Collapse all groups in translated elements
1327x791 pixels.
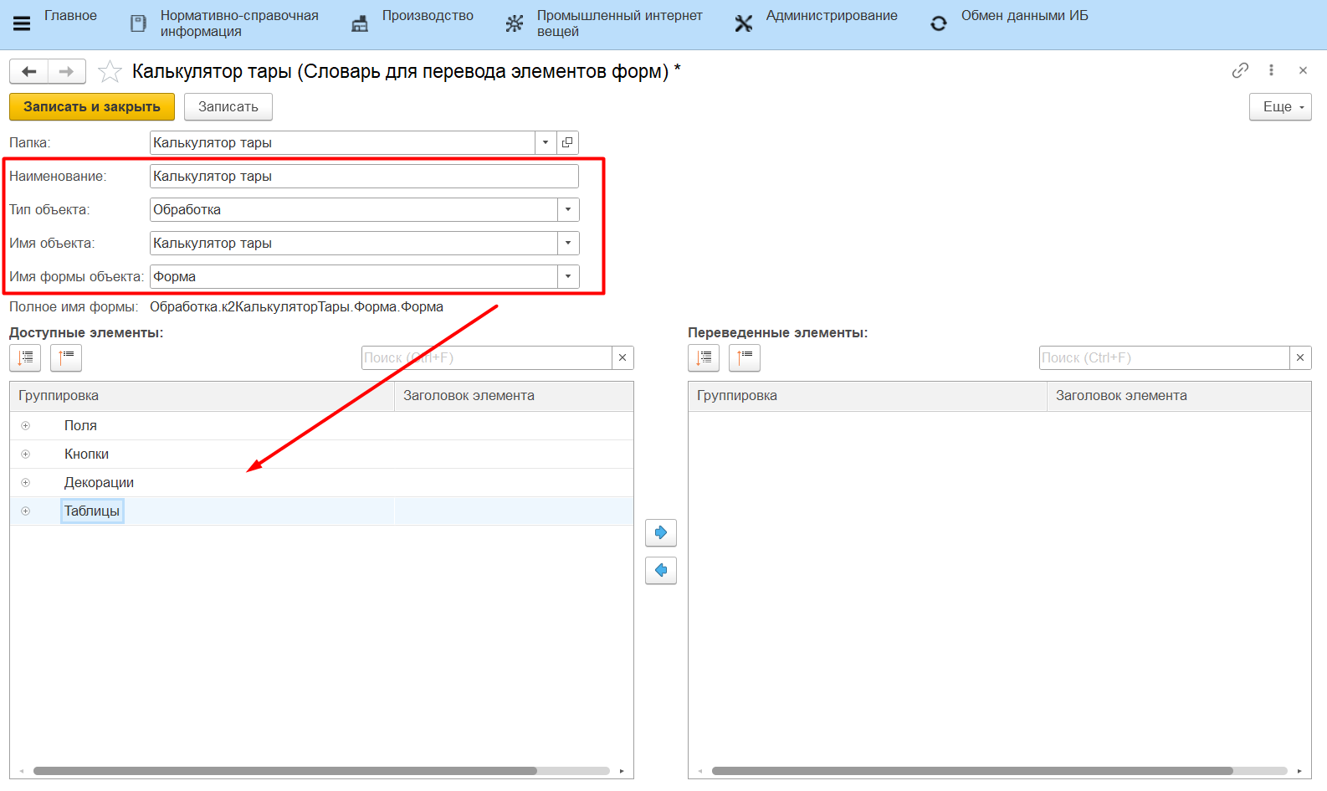[x=744, y=358]
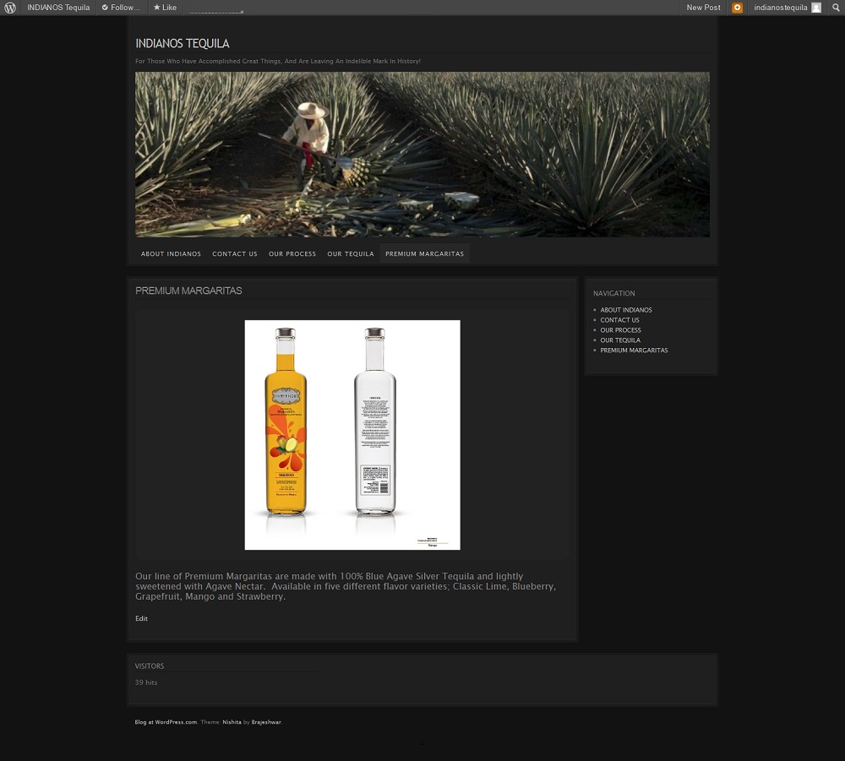Click the margarita bottles image

[x=352, y=434]
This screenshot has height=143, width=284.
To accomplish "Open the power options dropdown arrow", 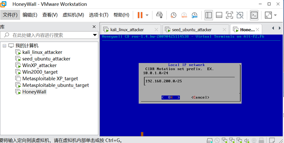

__Your instructions__
Every entry, word for word: repeat it, but skip the images.

__Answer box__
Collapse all groups in translated elements
1327x791 pixels.
[x=744, y=358]
Click the margarita bottles image

[x=352, y=434]
This screenshot has height=143, width=284.
To accomplish "Open the power options dropdown arrow", 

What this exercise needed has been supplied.